Interference with the divine plan means we may not only refuse to carry our personal crosses but we are also refusing Jesus’ help in carrying them.
A few years ago, my children thought it would be a good Lenten project to dramatise the Passion of our Lord. They gathered costumes, made props, and selected the cast. Our eldest wrote a script and named herself narrator/director, a natural part for the bossiest one with the most leadership skills. Four-year-old Katherine was chosen to play Jesus. (Since all our children are girls, this decision was based on practicality, not gender politics.)
They probably thought she looked the part with her brown, curly (and somewhat matted) shoulder-length hair. Katherine began stoically, and endured being put on trial and sentenced by Pilate. Halfway though the Via dolorosa, however, we hit a snag. It seemed the makeshift cardboard cross was cutting into her shoulder. “It hurts,” she complained; “I want a softer cross.” Various other props were substituted, but none of them satisfied the older children’s demand for realism. They deemed it ridiculous that Jesus would carry a body-length ‘Winnie the Pooh’ pillow to Calvary, and the project was eventually abandoned.

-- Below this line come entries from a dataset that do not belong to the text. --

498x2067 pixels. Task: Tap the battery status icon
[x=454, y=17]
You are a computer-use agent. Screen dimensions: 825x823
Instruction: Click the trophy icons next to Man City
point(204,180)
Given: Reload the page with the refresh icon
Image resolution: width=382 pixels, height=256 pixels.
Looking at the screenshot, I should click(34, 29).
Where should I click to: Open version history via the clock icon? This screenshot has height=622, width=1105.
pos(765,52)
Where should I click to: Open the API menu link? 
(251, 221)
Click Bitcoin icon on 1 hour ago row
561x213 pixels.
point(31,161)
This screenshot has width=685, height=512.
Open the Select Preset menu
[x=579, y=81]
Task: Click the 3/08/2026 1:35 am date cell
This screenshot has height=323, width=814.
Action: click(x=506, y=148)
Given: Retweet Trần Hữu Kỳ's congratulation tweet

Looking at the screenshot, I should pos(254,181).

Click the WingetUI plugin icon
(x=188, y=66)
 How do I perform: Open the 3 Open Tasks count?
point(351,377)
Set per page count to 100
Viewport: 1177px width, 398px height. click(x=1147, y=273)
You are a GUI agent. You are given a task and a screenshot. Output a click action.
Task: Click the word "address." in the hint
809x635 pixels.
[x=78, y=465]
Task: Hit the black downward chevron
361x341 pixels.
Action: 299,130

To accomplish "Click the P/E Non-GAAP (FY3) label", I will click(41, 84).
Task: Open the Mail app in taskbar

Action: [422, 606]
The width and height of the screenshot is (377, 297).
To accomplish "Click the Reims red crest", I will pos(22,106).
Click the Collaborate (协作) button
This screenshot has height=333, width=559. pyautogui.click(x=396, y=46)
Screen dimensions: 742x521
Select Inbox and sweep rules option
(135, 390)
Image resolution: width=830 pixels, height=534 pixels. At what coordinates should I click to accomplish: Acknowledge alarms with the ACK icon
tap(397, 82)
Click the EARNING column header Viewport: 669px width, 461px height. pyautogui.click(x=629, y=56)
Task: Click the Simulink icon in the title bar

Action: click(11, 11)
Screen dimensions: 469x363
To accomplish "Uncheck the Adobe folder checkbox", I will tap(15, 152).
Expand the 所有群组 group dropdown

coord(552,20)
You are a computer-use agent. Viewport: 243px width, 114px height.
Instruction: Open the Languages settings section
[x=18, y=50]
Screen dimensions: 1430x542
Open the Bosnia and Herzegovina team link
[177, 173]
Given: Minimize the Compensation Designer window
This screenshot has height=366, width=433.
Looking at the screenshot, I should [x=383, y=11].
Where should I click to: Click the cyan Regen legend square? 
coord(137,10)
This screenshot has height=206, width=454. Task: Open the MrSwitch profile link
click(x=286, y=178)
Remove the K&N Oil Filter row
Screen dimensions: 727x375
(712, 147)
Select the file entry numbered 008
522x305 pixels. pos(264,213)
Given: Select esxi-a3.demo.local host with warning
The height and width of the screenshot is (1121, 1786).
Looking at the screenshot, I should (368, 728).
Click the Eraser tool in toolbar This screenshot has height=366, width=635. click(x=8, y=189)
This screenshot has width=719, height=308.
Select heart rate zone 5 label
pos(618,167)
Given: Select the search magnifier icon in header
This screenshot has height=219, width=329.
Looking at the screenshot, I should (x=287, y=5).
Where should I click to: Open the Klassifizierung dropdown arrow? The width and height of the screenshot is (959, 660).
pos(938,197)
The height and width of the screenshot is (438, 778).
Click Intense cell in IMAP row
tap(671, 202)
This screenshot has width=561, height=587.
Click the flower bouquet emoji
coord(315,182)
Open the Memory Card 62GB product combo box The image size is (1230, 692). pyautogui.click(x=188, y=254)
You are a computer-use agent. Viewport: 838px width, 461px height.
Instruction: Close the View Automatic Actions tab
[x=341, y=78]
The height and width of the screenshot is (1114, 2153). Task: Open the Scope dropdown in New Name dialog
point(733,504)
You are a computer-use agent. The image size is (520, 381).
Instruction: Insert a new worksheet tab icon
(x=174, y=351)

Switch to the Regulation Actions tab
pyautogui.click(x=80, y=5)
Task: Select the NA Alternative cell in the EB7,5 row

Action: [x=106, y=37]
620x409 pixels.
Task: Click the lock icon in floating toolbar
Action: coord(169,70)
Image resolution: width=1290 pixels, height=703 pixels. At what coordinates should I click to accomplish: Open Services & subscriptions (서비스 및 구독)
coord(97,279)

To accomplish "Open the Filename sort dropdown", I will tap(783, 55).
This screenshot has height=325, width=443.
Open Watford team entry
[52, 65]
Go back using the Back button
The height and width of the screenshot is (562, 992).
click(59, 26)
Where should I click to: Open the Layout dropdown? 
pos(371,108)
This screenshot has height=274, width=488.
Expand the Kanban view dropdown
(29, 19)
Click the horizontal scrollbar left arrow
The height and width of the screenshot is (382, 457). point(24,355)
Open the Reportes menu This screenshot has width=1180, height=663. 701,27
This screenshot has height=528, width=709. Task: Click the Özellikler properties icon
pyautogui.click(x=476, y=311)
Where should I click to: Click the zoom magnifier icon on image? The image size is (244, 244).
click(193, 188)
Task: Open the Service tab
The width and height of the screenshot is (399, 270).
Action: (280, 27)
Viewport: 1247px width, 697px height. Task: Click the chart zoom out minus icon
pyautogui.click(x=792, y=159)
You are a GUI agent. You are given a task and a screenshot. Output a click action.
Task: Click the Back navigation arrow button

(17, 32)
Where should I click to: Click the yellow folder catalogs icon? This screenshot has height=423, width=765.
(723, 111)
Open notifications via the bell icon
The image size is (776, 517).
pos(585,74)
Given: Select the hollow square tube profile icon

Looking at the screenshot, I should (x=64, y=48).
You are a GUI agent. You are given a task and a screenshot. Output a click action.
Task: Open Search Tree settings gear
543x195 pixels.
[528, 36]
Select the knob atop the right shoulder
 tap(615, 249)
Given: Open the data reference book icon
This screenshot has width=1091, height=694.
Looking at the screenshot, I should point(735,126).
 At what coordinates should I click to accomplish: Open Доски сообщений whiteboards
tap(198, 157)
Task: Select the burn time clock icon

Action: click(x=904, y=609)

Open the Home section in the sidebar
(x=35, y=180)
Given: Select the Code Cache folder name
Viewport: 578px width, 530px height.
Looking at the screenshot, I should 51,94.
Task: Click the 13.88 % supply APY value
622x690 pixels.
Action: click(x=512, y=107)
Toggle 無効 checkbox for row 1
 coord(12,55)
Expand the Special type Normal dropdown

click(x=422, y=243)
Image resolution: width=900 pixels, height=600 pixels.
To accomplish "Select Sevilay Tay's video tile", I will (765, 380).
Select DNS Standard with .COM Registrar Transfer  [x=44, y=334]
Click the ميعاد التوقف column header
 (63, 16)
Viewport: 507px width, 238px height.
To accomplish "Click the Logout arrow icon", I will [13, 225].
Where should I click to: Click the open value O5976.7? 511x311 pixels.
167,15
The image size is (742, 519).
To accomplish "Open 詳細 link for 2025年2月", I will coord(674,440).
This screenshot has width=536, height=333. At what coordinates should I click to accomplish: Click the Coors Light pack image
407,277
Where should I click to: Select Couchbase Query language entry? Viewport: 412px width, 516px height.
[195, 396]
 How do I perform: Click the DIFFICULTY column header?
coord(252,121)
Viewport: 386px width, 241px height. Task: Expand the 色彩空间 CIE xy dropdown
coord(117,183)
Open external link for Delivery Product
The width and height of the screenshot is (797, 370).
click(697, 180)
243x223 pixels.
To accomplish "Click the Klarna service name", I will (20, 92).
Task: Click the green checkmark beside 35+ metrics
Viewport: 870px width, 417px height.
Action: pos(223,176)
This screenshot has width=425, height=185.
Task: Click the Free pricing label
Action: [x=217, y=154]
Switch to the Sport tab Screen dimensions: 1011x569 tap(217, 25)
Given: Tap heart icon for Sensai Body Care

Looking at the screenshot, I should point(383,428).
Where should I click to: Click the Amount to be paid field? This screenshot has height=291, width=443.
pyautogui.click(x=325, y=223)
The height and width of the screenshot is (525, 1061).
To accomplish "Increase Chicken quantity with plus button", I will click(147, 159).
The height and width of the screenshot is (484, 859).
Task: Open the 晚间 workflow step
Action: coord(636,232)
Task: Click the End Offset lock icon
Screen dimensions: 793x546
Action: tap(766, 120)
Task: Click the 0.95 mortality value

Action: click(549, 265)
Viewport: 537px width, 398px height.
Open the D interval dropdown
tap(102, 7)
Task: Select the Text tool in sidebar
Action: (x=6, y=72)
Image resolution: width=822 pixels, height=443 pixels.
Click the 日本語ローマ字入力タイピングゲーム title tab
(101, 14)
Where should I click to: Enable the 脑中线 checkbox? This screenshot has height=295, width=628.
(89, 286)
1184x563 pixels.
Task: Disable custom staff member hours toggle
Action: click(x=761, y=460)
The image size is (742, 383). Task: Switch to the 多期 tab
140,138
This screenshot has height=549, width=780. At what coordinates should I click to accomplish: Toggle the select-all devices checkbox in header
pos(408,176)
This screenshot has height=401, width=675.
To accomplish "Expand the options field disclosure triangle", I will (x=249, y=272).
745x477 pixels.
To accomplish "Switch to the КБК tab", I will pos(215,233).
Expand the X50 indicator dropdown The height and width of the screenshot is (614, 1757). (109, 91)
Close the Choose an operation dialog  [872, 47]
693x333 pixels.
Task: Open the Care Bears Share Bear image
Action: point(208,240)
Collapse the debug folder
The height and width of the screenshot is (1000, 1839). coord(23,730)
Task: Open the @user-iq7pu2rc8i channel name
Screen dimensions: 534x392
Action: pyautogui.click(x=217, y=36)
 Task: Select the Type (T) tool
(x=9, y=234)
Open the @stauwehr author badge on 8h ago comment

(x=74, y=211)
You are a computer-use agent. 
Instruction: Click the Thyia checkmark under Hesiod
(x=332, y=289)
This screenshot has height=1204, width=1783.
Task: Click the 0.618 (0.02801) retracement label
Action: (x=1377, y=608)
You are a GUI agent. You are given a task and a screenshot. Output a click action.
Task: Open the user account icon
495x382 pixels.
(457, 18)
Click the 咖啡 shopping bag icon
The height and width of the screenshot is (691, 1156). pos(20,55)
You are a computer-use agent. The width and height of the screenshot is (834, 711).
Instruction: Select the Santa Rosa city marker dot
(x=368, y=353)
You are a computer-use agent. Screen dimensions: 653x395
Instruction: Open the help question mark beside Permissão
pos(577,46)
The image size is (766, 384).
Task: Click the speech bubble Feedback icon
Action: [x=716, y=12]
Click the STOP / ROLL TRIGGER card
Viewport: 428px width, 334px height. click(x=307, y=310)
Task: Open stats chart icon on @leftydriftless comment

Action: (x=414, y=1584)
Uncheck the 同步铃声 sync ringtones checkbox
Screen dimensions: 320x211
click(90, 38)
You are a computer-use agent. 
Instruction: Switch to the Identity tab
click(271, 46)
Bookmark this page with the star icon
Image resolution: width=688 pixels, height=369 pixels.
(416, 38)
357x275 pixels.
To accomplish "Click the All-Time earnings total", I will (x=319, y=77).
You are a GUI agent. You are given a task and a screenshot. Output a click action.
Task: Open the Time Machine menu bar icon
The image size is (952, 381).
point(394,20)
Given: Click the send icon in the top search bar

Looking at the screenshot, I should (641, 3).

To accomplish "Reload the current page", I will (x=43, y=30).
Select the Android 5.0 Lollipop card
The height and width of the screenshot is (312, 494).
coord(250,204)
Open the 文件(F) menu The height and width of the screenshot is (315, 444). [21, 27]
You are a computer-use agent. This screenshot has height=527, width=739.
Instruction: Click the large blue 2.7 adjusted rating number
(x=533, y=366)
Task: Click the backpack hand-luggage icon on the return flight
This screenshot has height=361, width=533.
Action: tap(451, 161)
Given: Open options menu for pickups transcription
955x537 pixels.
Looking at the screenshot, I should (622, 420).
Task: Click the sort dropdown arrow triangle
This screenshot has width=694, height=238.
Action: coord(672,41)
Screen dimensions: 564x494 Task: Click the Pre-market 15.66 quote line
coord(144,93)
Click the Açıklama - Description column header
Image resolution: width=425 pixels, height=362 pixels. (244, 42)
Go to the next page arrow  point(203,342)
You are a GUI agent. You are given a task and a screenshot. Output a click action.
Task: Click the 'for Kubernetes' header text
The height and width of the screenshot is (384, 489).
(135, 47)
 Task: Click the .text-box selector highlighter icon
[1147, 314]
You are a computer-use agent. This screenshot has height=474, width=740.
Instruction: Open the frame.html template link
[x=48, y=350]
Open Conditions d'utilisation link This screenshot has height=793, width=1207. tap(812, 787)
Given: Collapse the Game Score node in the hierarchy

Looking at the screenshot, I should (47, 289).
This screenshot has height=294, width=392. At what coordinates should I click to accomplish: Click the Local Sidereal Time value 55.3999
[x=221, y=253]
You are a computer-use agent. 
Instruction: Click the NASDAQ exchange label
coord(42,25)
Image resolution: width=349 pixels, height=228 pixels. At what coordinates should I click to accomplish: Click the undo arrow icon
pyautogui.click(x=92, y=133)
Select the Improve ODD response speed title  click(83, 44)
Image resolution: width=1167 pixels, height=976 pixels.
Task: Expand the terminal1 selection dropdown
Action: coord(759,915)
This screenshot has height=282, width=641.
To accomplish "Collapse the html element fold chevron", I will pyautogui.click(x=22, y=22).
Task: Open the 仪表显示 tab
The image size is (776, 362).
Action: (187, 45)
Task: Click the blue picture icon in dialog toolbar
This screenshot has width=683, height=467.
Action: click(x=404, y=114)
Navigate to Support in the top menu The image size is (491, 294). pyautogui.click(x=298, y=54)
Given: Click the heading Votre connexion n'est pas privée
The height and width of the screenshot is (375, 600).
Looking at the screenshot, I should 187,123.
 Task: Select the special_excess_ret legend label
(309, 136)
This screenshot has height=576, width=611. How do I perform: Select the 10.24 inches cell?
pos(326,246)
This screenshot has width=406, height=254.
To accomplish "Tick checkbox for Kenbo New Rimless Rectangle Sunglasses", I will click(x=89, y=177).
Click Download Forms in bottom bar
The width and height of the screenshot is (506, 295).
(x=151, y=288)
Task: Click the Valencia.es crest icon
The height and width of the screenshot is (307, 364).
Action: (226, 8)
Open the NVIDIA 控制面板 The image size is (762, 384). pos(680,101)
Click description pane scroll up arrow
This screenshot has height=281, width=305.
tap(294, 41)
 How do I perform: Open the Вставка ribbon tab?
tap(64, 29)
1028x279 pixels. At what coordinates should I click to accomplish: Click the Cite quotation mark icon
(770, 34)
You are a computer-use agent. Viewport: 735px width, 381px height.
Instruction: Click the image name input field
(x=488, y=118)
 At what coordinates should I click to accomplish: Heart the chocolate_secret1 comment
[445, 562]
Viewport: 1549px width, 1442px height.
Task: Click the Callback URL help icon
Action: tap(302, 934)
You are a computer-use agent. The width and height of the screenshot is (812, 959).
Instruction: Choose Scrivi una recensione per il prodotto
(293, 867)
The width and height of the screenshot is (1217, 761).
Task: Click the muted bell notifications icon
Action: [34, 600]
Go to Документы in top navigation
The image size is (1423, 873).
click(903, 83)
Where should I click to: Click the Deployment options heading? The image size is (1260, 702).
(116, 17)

Most adults chuckle at this anecdote, little realising that our own attitudes are not so very different from Katherine’s. We, too, would like a softer cross. Although we realise suffering is part of the human condition, we make every attempt to avoid or mitigate it as much as possible. After all, no one looks forward to pain and sorrow. Even Jesus in his agony prayed for the cup to pass if it was the Father’s will.
The difference is that our Lord did not seek to interfere with the divine plan, whereas we often do. I remember a conversation I once had with some women from a former parish. They didn’t see how you could live without contraception and/or sterilisation because the alternative was, as one woman put it, “to have babies till you drop.” And of course that would entail too much suffering. “God wouldn’t want us to suffer,” she stated emphatically.
My response to this was (first of all, no, you are not asked to have babies till you drop, and) yes, sometimes God does ask us to suffer. A third woman interjected, “But there are other ways to suffer,” meaning, perhaps, that if suffering was an inescapable part of the plan, then at least we should be allowed to pick and choose our own crosses.
Given human nature, we are bound to choose the easiest path, the softest cross we can find – a nice pink fuzzy one, if possible, thank you, Lord. Yet this does not accord with Christ’s conditions for discipleship: “If a man wishes to come after me, he must deny his very self, take up his cross, and follow in my steps” (Mark 8:34). These steps include total submission to the Father’s will, and a complete reliance upon his love and mercy.
Quite often, at the root of our natural desire to avoid suffering is a lack of trust in God’s providence. Somehow we fear that he will not sustain us if he asks us to shoulder a heavy cross. The irony is, when we reject God’s will for our lives and seek out a softer cross, it is often more difficult to bear. Jesus seems absent from the picture, and in a way he is – not because he chooses to be, but because in rejecting his will for our lives, we also reject his help in bearing the burden.
Ultimately, the softer cross is an illusion; we are not in control of our future. But we are in control of how we will react when the Lord asks us to accept a particular suffering. We can respond with feelings of rebellion, hopelessness or despair. We can, like my four-year-old aspiring actress, give up the production entirely. Or we can lovingly accept our crosses and allow the Lord to work with us and through us for our sanctification, and his greater glory.
We adore Thee, O Christ and we bless Thee; Because by Thy Holy Cross Thou hast redeemed the world.